All that to say that adapting anime’s dynamic, inventive, and realistic medium to a live-action format is truly difficult. So appreciate when I tell you that this weekend I saw the US debut of the new live-action adaptation of Bleach, one of the most popular anime and manga series of all timeand it was good.
Bleach is appreciated for its artistic and conceptual fights between absurdly stubborn characters using large swords. It follows 15-year-old Ichigo Kurosaki, who is thrown into a magical world when a ghostly reaper soul named Rukia Kuchiki injures himself and transfers his powers to him. Reapers guide the dead to the afterlife and prevent corrupted spirits called Hollows from feasting on the souls of the living. They train for centuries to develop inhuman reflexes and transform their swords into highly customizable superweapons called zanpakuto. Ichigo uses Rukia’s power to protect her, her sisters, and her single father from a Hollow gone savage, but the Reaper is unable to regain her powers afterwards. She is stuck in the human world, pretending to be a normal high school girl, which kicks off the series.
Director Shinsuke Sato’s new film compresses all of this information, along with the basic events of 19 other anime episodes, into an easily digestible 90-minute slugfest. It’s really amazing to watch. The decked out costumes look dope, the action is surprisingly believable given the girth of the weapons, and the acting expertly reflects the anime’s variance between stoic deadpan and over-the-top emotion.
Whether Sato’s movie is a success is not just my opinion, but based on watching the theater filled with fans who laughed at the jokes, gasped during fights, and clapped when Ichigo and each of his friends and foes were presented. Everyone I spoke to after the screening was thrilled. “All the reactions I wanted the audience to have, they provided me,” Sato said through a translator during a post-movie Q&A at the annual Japan Film Festival. Society, Japan Cups.
Sato and screenwriter Daisuke Habara spent over a year figuring out how to fit the plot into a single viewing experience. “Put something very big – the world of Bleach– into something very compact was quite a difficult task,” he said. It’s a process that Sato has perfected over his long career. adapt anime like the equally famous supernatural murder mystery Death threat– but not the Netflix and Willem Dafoe version-as well as absurd action shows like Inuyashiki and I am a hero. “I had an image in my head of all the things I wanted to include, but I didn’t want to copy the anime or the manga exactly, I wanted to do something else,” Sato said. This is the line that every artist straddles when adapting text to a new medium.
Moderator Peter Tatara, Former New York Comic Con Content Director and Founder of Anime NYC, told VICE that it’s particularly difficult for Western filmmakers to adapt Japanese anime. “A Japanese creative team understands the nuance and has a deep respect for why the original works – things a Western team might not quite grasp so completely. Part of the appeal of manga and anime lies in their unique Japanese character in the first place, and a Japanese team can inherently preserve this.”
Kim Kindya, a 49-year-old freelance writer and editor who sat behind me during the film, agrees with Tatara’s sentiment. “Bleach captured the spirit of anime and manga. It was a respectful adaptation,” she told me.
A 27-year-old library assistant named Chris, who chose not to give his surname, said: “There are some creative risks, whether related to casting, writing or directing decisions, can ruin my experience as a fan. You don’t have to keep everything, but Bleach much kept.

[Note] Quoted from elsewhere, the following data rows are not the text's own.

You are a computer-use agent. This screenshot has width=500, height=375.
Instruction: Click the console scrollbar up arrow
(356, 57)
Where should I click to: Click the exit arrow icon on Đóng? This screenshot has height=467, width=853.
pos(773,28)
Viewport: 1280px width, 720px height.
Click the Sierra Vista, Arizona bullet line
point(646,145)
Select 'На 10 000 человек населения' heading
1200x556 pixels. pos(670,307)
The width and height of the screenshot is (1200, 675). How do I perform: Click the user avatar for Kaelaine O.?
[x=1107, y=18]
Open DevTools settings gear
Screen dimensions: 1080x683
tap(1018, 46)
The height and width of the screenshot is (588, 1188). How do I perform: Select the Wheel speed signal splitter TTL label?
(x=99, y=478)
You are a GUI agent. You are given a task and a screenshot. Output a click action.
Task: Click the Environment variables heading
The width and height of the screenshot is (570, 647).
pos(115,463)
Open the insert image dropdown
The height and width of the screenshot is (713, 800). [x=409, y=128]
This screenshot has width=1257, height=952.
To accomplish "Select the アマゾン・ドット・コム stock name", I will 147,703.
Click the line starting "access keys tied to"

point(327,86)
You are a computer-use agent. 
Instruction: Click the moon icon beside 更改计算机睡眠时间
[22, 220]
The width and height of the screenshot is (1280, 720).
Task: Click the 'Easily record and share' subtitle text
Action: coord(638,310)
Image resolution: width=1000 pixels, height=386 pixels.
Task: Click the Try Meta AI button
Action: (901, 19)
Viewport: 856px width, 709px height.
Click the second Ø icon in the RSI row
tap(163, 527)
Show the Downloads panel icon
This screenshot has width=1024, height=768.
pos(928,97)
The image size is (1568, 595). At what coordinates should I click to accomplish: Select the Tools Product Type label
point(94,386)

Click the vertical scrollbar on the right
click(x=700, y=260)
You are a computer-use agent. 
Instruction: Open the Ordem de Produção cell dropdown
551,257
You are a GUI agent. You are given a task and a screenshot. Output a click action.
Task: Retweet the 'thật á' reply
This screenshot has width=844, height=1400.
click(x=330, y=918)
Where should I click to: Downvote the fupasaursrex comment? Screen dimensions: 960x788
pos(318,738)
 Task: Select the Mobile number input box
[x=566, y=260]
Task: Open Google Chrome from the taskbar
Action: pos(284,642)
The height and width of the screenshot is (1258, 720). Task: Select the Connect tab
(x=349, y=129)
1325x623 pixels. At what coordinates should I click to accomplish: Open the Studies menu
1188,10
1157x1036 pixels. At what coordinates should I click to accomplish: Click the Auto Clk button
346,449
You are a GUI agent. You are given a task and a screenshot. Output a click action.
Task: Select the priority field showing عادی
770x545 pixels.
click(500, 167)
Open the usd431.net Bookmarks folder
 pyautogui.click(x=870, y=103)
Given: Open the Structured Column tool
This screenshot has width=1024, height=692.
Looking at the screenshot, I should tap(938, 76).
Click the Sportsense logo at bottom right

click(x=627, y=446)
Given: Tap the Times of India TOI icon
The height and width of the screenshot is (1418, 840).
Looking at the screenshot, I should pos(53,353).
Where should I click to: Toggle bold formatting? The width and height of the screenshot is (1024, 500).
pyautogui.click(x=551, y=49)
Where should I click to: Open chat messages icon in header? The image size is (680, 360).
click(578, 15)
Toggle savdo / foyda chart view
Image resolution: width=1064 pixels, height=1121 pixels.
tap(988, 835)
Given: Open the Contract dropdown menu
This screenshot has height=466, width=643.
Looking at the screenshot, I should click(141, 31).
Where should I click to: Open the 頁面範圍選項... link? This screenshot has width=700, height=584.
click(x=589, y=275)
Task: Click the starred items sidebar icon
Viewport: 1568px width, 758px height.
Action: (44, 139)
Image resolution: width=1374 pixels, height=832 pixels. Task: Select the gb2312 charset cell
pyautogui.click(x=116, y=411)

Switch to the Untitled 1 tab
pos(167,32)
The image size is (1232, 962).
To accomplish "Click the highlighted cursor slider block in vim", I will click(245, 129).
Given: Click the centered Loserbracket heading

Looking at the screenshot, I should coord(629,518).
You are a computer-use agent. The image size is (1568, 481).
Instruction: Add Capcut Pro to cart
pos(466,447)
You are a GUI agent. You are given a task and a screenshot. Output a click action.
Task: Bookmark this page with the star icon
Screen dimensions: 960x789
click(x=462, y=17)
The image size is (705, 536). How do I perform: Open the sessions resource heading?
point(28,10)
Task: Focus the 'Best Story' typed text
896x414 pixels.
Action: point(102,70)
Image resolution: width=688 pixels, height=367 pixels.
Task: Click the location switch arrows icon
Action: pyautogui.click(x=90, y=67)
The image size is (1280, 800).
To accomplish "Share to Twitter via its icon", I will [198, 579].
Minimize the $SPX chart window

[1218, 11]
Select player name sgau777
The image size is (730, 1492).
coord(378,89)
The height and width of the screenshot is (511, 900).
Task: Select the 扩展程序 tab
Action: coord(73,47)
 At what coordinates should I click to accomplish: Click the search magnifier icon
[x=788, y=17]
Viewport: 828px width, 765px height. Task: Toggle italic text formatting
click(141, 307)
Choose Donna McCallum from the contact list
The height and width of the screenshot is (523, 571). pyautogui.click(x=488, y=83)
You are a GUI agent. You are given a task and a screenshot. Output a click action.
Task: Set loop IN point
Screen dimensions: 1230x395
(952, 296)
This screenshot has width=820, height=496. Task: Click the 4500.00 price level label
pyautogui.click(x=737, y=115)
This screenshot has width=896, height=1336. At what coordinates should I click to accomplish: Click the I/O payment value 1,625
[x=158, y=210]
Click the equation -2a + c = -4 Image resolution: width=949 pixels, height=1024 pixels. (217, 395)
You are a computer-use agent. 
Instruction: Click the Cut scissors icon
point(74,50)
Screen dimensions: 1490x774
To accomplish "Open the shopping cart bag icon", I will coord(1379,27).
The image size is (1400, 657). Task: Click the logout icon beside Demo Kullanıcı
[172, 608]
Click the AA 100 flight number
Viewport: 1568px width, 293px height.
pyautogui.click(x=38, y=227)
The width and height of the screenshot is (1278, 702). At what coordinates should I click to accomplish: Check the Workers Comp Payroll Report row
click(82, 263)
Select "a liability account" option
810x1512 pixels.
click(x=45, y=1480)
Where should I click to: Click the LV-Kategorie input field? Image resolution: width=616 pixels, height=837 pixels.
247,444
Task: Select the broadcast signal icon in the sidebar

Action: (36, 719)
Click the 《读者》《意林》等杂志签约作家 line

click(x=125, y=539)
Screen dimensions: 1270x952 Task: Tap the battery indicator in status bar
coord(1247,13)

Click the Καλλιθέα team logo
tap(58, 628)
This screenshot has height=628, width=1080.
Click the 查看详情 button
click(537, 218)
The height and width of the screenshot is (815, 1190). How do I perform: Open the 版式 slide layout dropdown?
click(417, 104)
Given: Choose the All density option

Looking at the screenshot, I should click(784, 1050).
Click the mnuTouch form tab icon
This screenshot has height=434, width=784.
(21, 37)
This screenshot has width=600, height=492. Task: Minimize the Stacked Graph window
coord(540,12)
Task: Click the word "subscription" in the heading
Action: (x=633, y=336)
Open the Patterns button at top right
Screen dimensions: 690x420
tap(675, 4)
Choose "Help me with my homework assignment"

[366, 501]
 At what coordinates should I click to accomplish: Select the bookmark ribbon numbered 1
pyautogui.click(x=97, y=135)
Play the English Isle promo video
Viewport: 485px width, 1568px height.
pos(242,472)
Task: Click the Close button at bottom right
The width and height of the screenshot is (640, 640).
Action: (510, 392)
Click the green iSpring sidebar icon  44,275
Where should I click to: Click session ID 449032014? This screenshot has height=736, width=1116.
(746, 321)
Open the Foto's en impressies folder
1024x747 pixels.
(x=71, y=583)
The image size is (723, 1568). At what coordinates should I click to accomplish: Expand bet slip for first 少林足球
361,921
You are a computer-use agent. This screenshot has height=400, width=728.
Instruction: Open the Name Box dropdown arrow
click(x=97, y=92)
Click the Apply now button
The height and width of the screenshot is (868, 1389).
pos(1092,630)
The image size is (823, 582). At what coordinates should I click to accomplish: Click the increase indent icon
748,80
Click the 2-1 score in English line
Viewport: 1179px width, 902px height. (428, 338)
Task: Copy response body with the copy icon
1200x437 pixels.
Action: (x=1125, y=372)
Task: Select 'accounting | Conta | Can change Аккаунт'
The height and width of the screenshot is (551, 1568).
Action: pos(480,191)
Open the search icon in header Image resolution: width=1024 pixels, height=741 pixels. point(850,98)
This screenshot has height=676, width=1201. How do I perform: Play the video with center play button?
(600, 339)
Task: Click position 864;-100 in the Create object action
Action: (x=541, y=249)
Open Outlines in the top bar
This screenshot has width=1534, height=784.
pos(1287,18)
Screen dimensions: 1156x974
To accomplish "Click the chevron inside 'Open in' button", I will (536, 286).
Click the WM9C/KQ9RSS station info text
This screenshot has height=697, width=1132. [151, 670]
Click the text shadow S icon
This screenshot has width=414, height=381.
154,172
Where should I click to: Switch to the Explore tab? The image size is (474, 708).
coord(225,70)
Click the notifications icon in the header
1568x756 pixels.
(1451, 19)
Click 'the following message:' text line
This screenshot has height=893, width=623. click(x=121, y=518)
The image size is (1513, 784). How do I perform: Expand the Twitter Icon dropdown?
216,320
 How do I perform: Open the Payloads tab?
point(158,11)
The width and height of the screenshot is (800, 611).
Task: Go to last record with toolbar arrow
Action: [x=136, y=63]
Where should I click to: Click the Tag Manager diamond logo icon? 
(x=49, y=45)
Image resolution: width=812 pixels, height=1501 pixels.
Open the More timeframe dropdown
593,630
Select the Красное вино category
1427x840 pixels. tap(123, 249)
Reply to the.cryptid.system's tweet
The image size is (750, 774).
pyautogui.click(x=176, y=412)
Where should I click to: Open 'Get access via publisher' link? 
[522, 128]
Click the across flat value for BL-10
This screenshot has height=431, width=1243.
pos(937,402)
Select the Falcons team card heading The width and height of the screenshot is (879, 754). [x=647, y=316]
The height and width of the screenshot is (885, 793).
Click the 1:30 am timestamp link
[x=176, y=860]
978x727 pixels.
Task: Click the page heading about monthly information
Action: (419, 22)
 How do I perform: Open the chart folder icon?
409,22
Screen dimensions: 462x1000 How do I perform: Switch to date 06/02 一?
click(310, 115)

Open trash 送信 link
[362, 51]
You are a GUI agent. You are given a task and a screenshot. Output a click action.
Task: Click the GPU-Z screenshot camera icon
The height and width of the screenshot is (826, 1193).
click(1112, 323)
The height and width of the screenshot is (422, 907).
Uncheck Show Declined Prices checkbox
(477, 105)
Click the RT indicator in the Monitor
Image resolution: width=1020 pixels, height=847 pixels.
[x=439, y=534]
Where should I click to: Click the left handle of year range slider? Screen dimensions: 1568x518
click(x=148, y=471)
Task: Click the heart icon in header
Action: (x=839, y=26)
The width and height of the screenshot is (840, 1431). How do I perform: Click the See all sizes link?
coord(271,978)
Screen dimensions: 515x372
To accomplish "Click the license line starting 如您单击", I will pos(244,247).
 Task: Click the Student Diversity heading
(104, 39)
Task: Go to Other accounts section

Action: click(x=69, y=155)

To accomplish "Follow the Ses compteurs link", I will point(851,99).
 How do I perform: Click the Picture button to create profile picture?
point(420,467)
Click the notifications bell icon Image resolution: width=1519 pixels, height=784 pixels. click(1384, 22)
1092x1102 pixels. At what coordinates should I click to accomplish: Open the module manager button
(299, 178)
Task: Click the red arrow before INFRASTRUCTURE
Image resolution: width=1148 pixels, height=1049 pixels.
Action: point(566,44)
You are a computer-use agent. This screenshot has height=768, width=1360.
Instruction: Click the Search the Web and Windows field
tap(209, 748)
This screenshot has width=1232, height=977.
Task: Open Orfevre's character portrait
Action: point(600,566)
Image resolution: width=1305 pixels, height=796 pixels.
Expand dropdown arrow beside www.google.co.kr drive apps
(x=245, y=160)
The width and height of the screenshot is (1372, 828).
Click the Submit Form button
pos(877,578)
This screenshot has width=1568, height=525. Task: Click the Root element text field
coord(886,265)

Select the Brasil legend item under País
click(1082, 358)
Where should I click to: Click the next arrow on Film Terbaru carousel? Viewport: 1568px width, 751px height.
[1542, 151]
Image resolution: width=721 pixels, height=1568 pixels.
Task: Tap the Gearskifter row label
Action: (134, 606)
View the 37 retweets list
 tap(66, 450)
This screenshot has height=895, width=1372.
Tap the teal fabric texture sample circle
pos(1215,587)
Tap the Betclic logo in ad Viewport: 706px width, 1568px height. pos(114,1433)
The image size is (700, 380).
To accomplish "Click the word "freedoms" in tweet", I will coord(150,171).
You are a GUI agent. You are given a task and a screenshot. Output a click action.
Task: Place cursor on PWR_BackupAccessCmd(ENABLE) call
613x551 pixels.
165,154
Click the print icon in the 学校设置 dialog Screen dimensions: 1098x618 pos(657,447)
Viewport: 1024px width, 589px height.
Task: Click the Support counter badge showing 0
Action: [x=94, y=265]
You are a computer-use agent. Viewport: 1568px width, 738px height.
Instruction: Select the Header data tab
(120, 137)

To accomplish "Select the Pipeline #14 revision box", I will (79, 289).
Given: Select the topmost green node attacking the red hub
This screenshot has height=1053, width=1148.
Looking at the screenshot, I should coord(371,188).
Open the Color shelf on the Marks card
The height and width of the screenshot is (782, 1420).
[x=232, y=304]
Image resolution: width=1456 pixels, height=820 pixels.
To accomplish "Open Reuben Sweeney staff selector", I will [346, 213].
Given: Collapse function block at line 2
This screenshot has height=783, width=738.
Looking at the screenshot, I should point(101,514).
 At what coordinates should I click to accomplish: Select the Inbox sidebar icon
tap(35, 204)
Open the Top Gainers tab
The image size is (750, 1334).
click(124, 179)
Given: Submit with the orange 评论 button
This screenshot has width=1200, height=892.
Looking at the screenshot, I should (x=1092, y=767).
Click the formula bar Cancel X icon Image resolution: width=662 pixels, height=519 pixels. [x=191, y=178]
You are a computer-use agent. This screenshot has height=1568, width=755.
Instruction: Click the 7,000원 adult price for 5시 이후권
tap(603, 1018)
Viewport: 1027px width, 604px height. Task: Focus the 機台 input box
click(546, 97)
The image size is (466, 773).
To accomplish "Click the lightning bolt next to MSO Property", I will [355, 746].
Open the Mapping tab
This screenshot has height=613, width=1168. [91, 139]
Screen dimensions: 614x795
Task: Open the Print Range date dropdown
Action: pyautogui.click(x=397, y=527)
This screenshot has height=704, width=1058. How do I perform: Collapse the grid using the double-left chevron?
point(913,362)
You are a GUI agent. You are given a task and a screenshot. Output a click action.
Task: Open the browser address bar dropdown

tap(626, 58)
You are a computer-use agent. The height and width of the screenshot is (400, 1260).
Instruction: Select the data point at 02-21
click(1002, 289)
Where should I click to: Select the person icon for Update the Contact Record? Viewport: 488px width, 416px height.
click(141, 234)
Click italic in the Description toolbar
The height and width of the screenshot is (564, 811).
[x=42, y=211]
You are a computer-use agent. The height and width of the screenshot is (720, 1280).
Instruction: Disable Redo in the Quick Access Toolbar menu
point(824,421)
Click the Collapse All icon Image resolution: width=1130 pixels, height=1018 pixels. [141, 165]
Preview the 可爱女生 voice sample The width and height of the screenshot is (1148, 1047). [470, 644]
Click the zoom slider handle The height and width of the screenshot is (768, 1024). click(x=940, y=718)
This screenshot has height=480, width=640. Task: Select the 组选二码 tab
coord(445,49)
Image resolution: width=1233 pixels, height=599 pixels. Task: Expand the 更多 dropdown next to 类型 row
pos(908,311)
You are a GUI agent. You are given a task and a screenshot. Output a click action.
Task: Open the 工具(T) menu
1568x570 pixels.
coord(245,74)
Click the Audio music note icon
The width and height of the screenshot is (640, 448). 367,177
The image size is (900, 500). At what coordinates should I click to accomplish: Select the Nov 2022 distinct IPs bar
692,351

Noelle Webster, a 28-year-old Marvel employee who attended the screening, said, “Moving from anime to live action is all about making it more realistic. You have to anchor this story in some kind of reality. Taking a fantasy story and making it more believable, but also keeping that fun superhero vibe going is hard, so it’s not always done well. Kristina Winters, a 37-year-old sales consultant, added, “They stayed true to the two main characters and kept it simple.”
This is a stark contrast to ghost in the shell, for example, which has been criticized for its inauthenticity beyond the cardinal sin of whitewashing its source material. Emily Yoshida wrote for Vulture that the film, “is obsessed with the idea that Major ‘Mira’ must unleash his true individuality to defeat the system, an extraordinarily American narrative poorly grafted onto the original story… The filmmakers give little thought to the emotional and intellectual connection that fans already have with this property, and have gone for the aesthetics, it’s exhausting watching them work out which parts of the Japanese origin story are worth keeping and which can be thrown away.
There are eight ghost in the shell animated films, four video games, three animated series and three books. Despite this wealth of inspiration, no one is calling for a sequel to its live-action adaptation. However, one of the most cheered questions during this screening was, “Do you want to do a sequel in the future?”
“A sequel is something I would really like to do, and if it’s something the fans want, I’d like to talk to my producer about it,” Sato said. Fans went wild.